But like (some of) the things that you're liable to read in the Bible, it ain't necessarily so.


So it can be seen that, all along, the words "chief" or "head", and "clan" or "family", are interchangeable. It is therefore quite correct to talk [for example] of the MacDonald family or the Stirling clan. The idea that Highlanders should be listed as clans while the Lowlanders should be termed as families was merely a 19th-century convention.

I had to shake off this Old-Think and accept the plurality of things. One should make things as simple as possible, but not simpler. There's a quite a few very useful articles in Wikipedia which help to dispel confusion:

Originally, every clan had a hereditary chief, possibly with subordinates (chieftains) who headed subsidiary septs of the clan. Until the mid-eighteenth century every chief, and his coat of arms, was registered with the Lord Lyon. Since then however, many clans have lost their chief for one reason or another – as for example, Clan Blackadder (yes, there really is one) – and such clans are called (counter-intuitively) armigerous.


Today Clan Blackadder does not have a chief recognised by the Lord Lyon King of Arms, therefore the clan has no standing under Scots Law. Clan Blackadder is considered an armigerous clan, meaning that it is considered to have had at one time a chief who possessed the chiefly arms, however no one at present is in possession of such arms.

But in every case (as far as I understand it), there either is, or was at one time, an undifferenced coat of arms associated with every clan, and it is these arms which provide the basis for the so-called clan crest:


A sign of allegiance to a certain clan chief is the wearing of a crest badge. The crest badge suitable for a clansman or clanswoman consists of the chief's heraldic crest encircled with a strap and buckle and which contains the chief's heraldic motto or slogan. Although it is common to speak of "clan crests" there is no such thing. In Scotland (and indeed all of UK) only individuals, not clans, possess a heraldic coat of arms. Even though any clansmen and clanswomen may purchase crest badges and wear them to show their allegiance to his or her clan, the heraldic crest and motto always belong to the chief alone. In principle, these badges should only be used with the permission of the clan chief ...... Scottish crest badges, much like clan-specific tartans, do not have a long history, and owe much to Victorian era romanticism, having only been worn ....... since the 19th century

The other popular form of personal identification with, and loyalty to, a particular clan is the wearing of a kilt or sash woven with the so-called clan tartan, but here too one must be cautious!
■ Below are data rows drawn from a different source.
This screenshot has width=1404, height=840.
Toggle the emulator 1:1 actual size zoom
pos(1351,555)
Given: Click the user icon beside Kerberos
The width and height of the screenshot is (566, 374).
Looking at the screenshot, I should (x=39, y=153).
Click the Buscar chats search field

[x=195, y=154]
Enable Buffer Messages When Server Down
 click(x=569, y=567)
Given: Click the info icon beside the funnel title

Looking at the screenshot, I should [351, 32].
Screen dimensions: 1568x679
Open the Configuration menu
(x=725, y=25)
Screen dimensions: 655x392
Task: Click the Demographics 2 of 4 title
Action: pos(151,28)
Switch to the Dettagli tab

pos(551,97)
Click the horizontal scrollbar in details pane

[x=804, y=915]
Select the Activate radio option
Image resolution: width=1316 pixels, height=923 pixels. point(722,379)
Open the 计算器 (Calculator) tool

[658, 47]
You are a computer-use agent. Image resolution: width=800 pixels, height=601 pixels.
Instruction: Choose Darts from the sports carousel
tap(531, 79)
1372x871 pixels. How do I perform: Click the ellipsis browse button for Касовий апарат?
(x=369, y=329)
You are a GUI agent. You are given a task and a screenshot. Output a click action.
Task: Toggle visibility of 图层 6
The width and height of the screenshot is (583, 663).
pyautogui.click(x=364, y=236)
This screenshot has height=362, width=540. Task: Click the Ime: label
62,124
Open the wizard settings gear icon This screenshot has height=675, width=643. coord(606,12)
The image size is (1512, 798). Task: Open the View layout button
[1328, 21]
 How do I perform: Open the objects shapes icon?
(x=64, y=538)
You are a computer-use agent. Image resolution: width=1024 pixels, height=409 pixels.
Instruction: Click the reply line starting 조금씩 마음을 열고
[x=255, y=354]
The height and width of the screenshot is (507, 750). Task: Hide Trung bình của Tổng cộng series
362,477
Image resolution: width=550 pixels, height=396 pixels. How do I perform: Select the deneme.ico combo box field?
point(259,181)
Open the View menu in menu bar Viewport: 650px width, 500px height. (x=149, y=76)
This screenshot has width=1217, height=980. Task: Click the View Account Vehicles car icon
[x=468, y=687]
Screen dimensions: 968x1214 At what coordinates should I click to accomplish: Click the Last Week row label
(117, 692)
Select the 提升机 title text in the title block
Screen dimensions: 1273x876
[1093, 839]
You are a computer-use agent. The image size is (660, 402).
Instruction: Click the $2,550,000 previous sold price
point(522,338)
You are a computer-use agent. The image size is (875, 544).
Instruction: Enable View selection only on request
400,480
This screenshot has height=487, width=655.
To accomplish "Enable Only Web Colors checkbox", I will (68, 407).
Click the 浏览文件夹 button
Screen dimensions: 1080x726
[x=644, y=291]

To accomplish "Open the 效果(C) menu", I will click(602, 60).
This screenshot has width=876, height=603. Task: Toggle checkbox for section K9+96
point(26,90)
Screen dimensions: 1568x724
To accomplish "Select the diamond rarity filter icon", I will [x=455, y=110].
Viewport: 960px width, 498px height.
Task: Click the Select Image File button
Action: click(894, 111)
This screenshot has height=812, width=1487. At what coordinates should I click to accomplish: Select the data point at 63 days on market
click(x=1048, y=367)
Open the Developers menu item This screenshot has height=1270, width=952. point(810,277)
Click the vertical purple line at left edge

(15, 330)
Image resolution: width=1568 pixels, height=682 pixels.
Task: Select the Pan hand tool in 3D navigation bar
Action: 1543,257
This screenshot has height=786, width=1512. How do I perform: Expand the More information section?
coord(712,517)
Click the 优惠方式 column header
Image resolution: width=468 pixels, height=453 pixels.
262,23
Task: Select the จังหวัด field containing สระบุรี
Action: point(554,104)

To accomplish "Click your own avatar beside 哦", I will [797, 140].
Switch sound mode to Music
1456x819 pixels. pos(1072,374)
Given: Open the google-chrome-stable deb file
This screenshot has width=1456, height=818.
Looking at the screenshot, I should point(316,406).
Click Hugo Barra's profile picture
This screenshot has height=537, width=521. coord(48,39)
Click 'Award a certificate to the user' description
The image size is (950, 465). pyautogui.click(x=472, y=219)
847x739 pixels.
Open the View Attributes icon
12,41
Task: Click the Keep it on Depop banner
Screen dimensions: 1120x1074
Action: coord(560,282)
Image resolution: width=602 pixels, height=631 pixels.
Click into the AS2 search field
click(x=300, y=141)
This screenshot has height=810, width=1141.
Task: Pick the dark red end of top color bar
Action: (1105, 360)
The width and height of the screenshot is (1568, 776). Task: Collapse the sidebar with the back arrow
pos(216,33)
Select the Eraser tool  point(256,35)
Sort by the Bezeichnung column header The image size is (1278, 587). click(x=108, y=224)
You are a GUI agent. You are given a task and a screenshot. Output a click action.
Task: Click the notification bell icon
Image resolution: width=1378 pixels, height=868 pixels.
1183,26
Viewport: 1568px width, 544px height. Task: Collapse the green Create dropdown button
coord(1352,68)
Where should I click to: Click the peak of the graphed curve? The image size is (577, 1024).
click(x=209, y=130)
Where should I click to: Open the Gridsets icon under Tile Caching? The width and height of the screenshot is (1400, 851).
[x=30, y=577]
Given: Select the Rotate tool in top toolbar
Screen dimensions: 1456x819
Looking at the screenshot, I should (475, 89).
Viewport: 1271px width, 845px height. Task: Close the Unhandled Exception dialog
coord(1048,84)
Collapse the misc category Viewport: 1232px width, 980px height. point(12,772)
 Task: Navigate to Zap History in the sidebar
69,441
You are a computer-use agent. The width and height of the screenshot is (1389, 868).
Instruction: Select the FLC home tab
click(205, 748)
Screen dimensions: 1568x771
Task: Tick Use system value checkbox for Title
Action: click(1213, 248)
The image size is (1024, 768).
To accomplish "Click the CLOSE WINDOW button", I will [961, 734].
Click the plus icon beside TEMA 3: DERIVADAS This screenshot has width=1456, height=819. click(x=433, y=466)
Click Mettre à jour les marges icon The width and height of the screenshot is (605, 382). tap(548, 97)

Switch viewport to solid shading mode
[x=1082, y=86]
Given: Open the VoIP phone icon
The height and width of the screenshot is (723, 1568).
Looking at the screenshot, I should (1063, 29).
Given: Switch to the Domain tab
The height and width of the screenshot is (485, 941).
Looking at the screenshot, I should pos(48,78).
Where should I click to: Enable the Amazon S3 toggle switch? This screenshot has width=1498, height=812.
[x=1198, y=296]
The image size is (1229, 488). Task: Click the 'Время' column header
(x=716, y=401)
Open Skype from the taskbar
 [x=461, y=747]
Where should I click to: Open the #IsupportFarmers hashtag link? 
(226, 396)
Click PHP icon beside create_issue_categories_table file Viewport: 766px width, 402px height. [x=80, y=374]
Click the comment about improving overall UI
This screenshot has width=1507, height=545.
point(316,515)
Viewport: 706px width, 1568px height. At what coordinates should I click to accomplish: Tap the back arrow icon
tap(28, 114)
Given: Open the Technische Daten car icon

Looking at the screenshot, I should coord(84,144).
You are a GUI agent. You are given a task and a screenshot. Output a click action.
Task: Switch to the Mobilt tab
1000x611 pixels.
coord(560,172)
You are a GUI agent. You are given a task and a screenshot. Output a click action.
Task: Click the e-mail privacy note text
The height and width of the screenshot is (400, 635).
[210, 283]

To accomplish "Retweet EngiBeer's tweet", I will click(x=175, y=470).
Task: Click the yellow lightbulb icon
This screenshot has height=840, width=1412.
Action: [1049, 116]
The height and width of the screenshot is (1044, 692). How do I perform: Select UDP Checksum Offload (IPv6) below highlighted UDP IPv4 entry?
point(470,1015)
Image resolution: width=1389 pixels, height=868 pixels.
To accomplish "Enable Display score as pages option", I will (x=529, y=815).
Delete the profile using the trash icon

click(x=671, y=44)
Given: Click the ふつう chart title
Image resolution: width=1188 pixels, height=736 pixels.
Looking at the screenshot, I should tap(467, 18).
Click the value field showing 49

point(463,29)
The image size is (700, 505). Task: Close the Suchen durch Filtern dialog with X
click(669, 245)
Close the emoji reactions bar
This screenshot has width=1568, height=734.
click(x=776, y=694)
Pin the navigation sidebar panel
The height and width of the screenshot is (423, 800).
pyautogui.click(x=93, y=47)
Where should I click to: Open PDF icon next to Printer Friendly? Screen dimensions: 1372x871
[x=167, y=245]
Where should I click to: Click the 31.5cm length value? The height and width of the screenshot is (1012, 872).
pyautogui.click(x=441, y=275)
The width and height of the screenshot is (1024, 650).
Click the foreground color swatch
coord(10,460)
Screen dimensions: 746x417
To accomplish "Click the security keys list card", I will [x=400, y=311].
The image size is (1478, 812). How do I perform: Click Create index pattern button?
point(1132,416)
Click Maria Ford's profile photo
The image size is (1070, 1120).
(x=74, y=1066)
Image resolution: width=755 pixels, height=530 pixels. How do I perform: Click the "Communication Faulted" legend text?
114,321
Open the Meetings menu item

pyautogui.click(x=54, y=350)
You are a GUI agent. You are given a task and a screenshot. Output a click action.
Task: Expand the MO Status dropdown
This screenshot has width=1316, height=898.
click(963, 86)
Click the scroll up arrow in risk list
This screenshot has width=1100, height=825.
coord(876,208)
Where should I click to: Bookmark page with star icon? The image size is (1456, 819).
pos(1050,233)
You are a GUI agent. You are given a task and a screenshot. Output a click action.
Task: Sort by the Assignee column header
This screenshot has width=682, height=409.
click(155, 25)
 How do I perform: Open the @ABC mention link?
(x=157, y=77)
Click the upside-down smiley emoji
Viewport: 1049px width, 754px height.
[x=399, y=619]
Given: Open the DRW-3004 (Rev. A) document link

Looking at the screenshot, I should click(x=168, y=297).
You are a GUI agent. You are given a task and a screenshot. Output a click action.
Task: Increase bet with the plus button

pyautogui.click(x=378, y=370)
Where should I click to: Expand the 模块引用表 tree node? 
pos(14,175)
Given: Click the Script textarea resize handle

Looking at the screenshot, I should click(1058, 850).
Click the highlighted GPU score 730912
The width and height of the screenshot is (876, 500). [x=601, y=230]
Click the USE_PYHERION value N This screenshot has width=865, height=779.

Originally there appears to have been no association of tartans with specific clans; instead, highland tartans were produced to various designs by local weavers and any identification was purely regional, but the idea of a clan-specific tartan gained currency in the late 18th century and in 1815 the Highland Society of London began the naming of clan-specific tartans. Many clan tartans derive from a 19th-century hoax known as the Vestiarium Scoticum. [This] was composed by the "Sobieski Stuarts" who passed it off as a reproduction of an ancient manuscript of clan tartans. It has since been proven a forgery, but despite this, the designs are still highly regarded and they continue to serve their purpose to identify the clan in question.